EXERCISE INSTRUCTIONS:
The passage below on benzoquinone biosynthesis in a harvestman gives enrichment percentages for specific carbon positions. List every carbon position that has a stated percentage, along with its value.

QUOTED PASSAGE:
*** Block opens ***

Scheme 1. (a) Biosynthetic route for 7 in the harvestman Magnispina neptunus; (b) Labelling pattern of 7 after feeding a labelled precursor to Ma. neptunus individuals. Black balls indicate the enriched positions, and the red ball indicates unexpected enrichment.
Scheme 1. (a) Biosynthetic route for 7 in the harvestman Magnispina neptunus; (b) Labelling pattern of 7 after feeding a labelled precursor to Ma. neptunus individuals. Black balls indicate the enriched positions, and the red ball indicates unexpected enrichment.
Molecules 18 11429 g008
The labelling at C-5 by [1-13C] acetate was also unexpected (Scheme 1) because it corresponds to the C-2 of the incorporated malonate unit. The enrichments at C-4 and C-5, which belong to the same acetate unit, are identical (1.3%), excluding the possibility of a measurement error. On the other hand, C-2 and C-6 belong to two C2 independent units with 1.6% and 2.2% of enrichment, respectively. Considering that the three C2 extender units are malonate, their metabolism should be similar. Therefore, this scrambled labelling suggests that the malonate biosynthesis has more than one route to produce and incorporate this unit onto a hypothetic domain of the PKS. Analogous results were reported for the I. pustulosa vinyl ketone biosynthesis [24].
Benzoquinone 6 is the minor constituent of the Ma. neptunus exudate and was not detected in the NMR spectra because it had a very low relative abundance. However, its biosynthetic pathway may be similar to 7, with an acetate starter unit rather than a propionate. The same rationale may be applied to the biosynthesis of the benzoquinones detected in the nine species described in this study, in which changes to the starter and extender units’ assembly provide a different polyketide chain, and therefore generate a set of benzoquinones with different substitution patterns (Scheme 2).

*** Block closes ***

[Stored data entries]
*** Block opens ***

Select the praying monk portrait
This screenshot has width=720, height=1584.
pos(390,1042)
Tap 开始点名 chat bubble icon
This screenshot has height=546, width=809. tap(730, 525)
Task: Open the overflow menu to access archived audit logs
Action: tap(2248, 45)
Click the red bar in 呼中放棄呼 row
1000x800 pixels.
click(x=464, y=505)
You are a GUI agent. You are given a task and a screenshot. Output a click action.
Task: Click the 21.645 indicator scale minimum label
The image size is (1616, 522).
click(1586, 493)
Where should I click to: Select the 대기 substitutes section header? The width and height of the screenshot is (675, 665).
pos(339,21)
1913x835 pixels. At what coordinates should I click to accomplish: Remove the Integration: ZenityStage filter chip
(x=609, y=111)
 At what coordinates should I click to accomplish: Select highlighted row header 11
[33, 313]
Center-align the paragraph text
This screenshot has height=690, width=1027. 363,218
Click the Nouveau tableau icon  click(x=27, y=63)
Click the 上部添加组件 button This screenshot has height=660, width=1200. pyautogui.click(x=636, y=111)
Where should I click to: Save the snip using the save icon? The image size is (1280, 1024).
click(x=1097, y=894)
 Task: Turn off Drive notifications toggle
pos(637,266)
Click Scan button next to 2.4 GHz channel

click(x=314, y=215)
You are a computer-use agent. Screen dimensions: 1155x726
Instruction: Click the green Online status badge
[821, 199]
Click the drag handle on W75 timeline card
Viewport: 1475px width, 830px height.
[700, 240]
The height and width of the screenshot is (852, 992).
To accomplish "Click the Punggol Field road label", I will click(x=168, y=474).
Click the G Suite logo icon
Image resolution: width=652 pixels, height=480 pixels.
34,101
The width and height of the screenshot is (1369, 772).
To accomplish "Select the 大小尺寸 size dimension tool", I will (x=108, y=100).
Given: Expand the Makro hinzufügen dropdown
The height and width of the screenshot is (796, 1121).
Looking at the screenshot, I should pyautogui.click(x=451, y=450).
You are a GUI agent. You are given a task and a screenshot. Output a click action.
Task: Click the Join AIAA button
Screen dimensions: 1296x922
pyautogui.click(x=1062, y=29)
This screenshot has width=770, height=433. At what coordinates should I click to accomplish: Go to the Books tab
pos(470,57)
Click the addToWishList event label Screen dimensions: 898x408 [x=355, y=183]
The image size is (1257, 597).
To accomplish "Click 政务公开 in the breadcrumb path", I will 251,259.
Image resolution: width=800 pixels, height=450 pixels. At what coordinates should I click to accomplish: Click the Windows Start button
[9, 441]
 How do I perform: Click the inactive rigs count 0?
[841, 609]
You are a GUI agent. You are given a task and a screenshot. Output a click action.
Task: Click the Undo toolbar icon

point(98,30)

*** Block closes ***

SOLUTION:
- C-4: 1.3%
- C-5: 1.3%
- C-2: 1.6%
- C-6: 2.2%